Born in Saigon, Vietnam, Do immigrated to the U.S. as a teen and graduated from USC’s Keck School of Medicine, according to state Medical Board records. He worked with psychiatric patients and operated a rehabilitation practice in Hawthorne and Beverly Hills before his career took a turn.
In 2003, Do pleaded guilty to aiding and abetting healthcare fraud with a scheme to submit phony claims to Medi-Cal. He served a year in federal prison. In that scheme, Do allowed a medical billing company to use his identity to bill for services he had not provided, then split the revenue with the company, pocketing 20%.
In his plea agreement this month, Do admitted that in recent years, he worked with a Rancho Cucamonga-based outfit called Liberty Medical Group, authoring reports on disabled patients that were submitted to the state to secure workers compensation benefits.
Because of Do’s prior conviction, he was barred from participating in the state workers compensation system, though he kept his medical license. So Liberty Medical Group omitted Do’s name from reports, instead listing other practitioners.
There was another hitch: Do admitted that “co-conspirator #1” lacked a medical license or a related medical credential, and so was unable to own a medical corporation.
Thus the pair’s alleged conspiracy took off, with scant public fingerprints of its true operators.
Prosecutors have not alleged that Do billed for services he did not perform.
In his plea agreement, Do said that Liberty Medical Group had a uniquely powerful “de facto” owner — the alleged co-conspirator, who “completely controlled” Liberty, including signing checks from Liberty and hiring other physicians and employees.
Claustro’s role in Liberty Medical Group was laid out in state court filings. In October, psychologist Nhung Phan sued Liberty Medical, alleging she was owed $100,000 for evaluations conducted years prior. In the lawsuit, Phan recounted exchanging communications with “Israel” for her unpaid bills. The suit also included emails exchanged with Claustro and his wife in which Phan wrote that she was trying to collect “payments for patients we have not been paid for.”
Claustro responded in November 2023 that all cases had been paid out, adding, “The records of payment are in storage. Someone will retrieve the records.” Liberty has not filed a response to Phan’s lawsuit.

Provided information:
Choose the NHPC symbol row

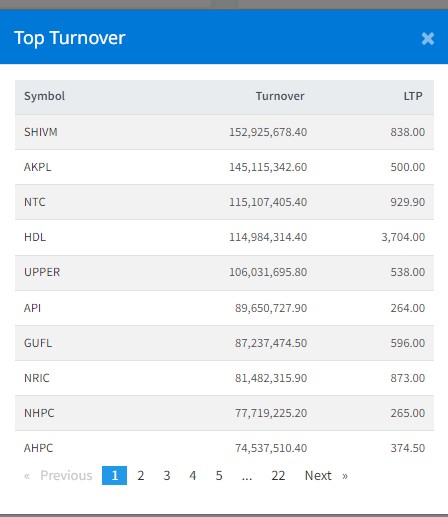tap(224, 413)
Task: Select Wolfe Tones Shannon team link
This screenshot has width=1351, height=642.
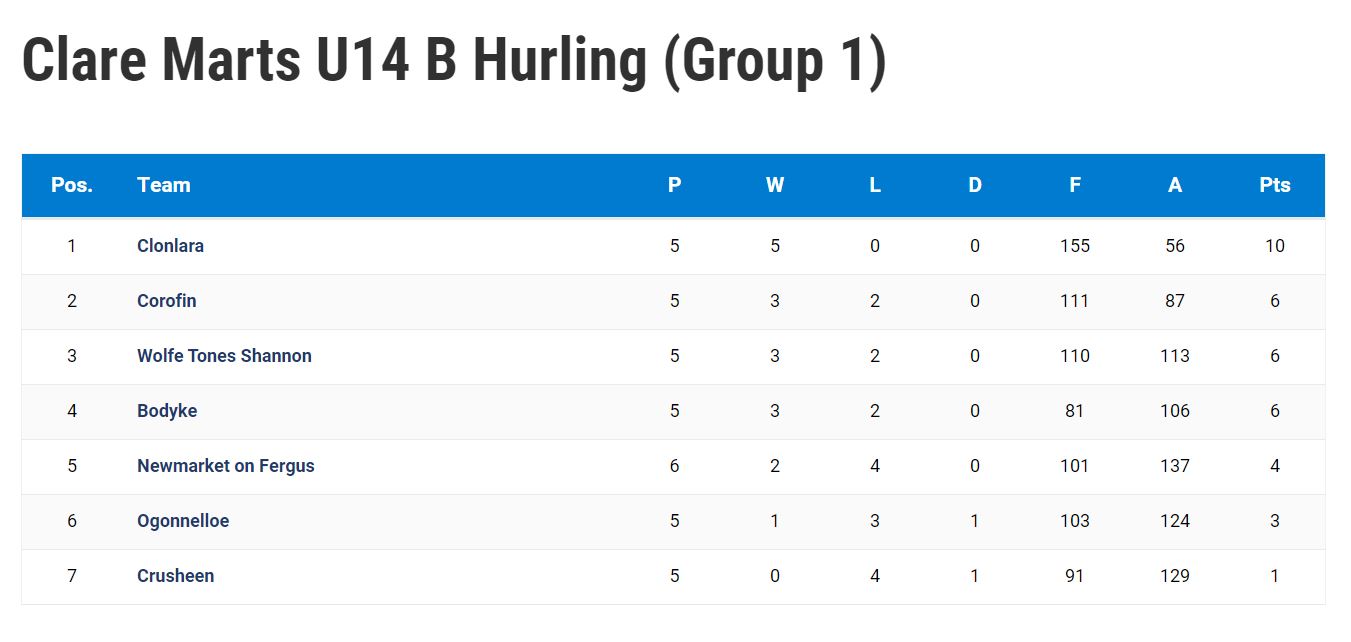Action: click(224, 356)
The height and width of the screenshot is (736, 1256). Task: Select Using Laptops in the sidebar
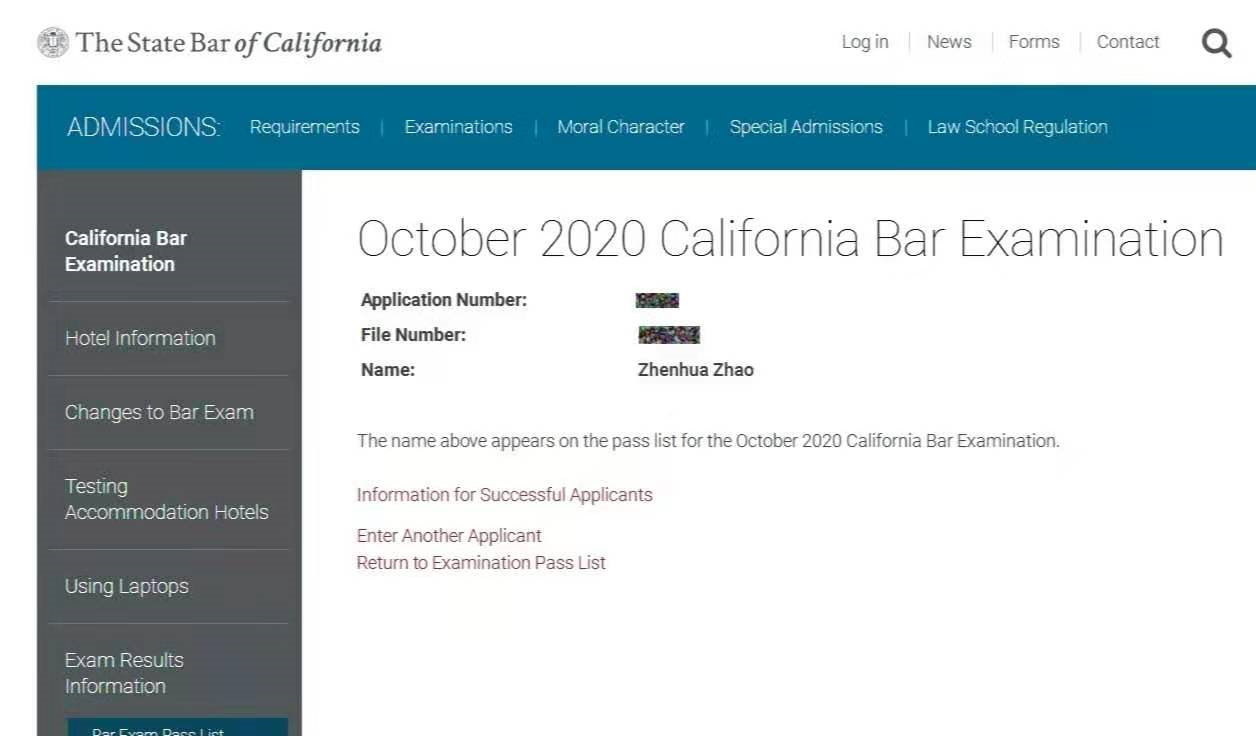126,586
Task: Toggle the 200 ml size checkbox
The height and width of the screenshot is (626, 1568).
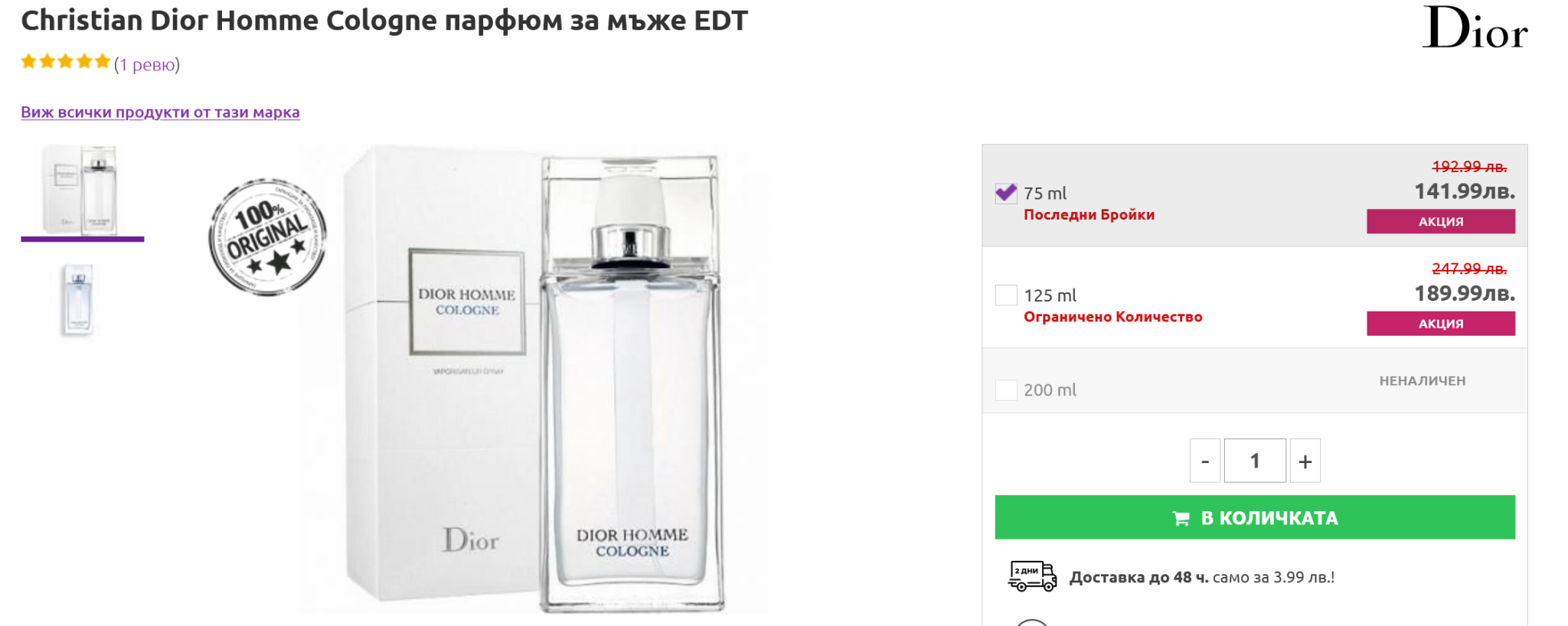Action: pyautogui.click(x=1006, y=390)
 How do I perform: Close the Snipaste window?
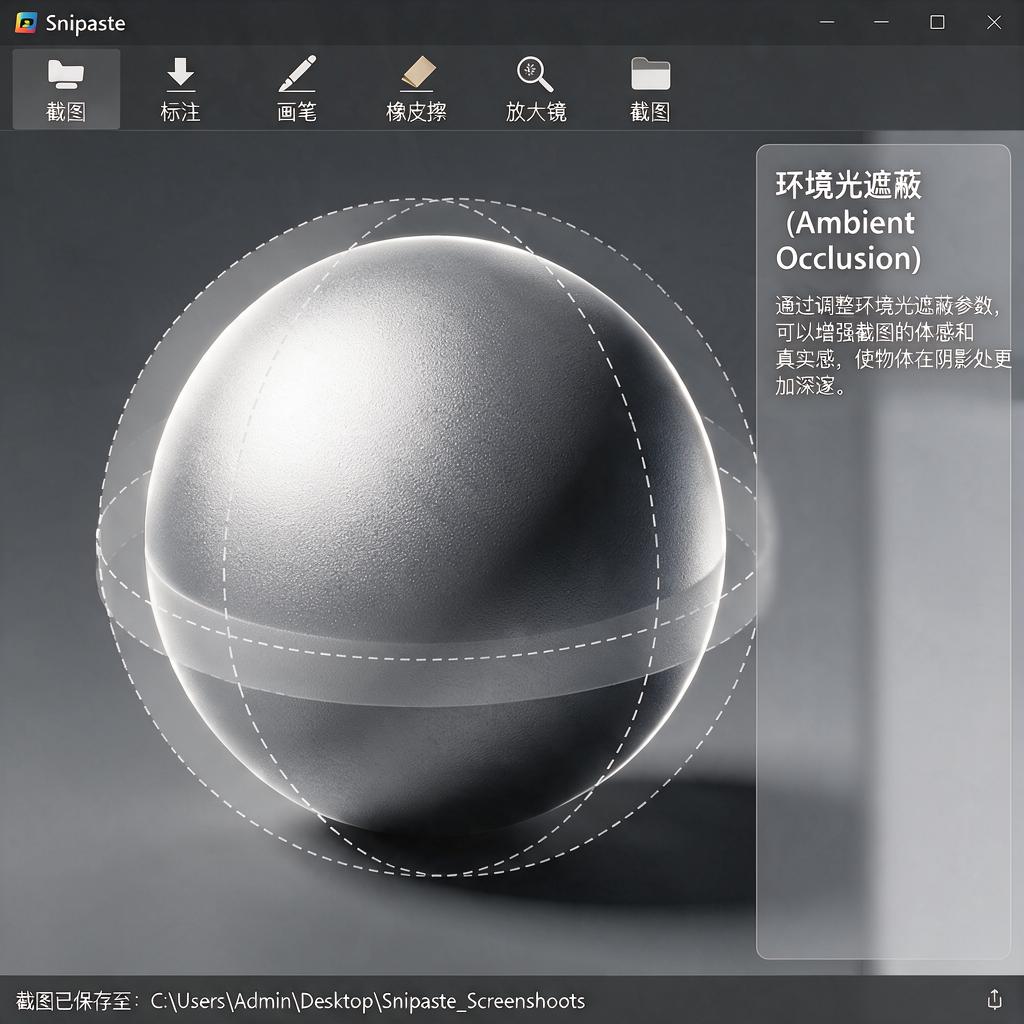click(994, 22)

Problem set:
- a) In the article on Do's fraud case, what percentage of the revenue did Do keep in the Medi-Cal billing scheme?
- b) Say whether each statement agrees with the article on Do's fraud case, answering yes or no and quoting the words that decide it: (i) Do graduated from USC's Keck School of Medicine. (ii) Do lost his medical license because of his prior conviction. (iii) Liberty has filed a response to Phan's lawsuit.
- c) Transcribe the passage of the article on Do's fraud case starting at "Born in Saigon, Vietnam, Do" and ending at "company, pocketing 20%.".

Results for each task:
- a) 20%

- b)
(i) Yes: "graduated from USC’s Keck School of Medicine"
(ii) No: "though he kept his medical license"
(iii) No: "Liberty has not filed a response to Phan’s lawsuit."

- c)
Born in Saigon, Vietnam, Do immigrated to the U.S. as a teen and graduated from USC’s Keck School of Medicine, according to state Medical Board records. He worked with psychiatric patients and operated a rehabilitation practice in Hawthorne and Beverly Hills before his career took a turn.
In 2003, Do pleaded guilty to aiding and abetting healthcare fraud with a scheme to submit phony claims to Medi-Cal. He served a year in federal prison. In that scheme, Do allowed a medical billing company to use his identity to bill for services he had not provided, then split the revenue with the company, pocketing 20%.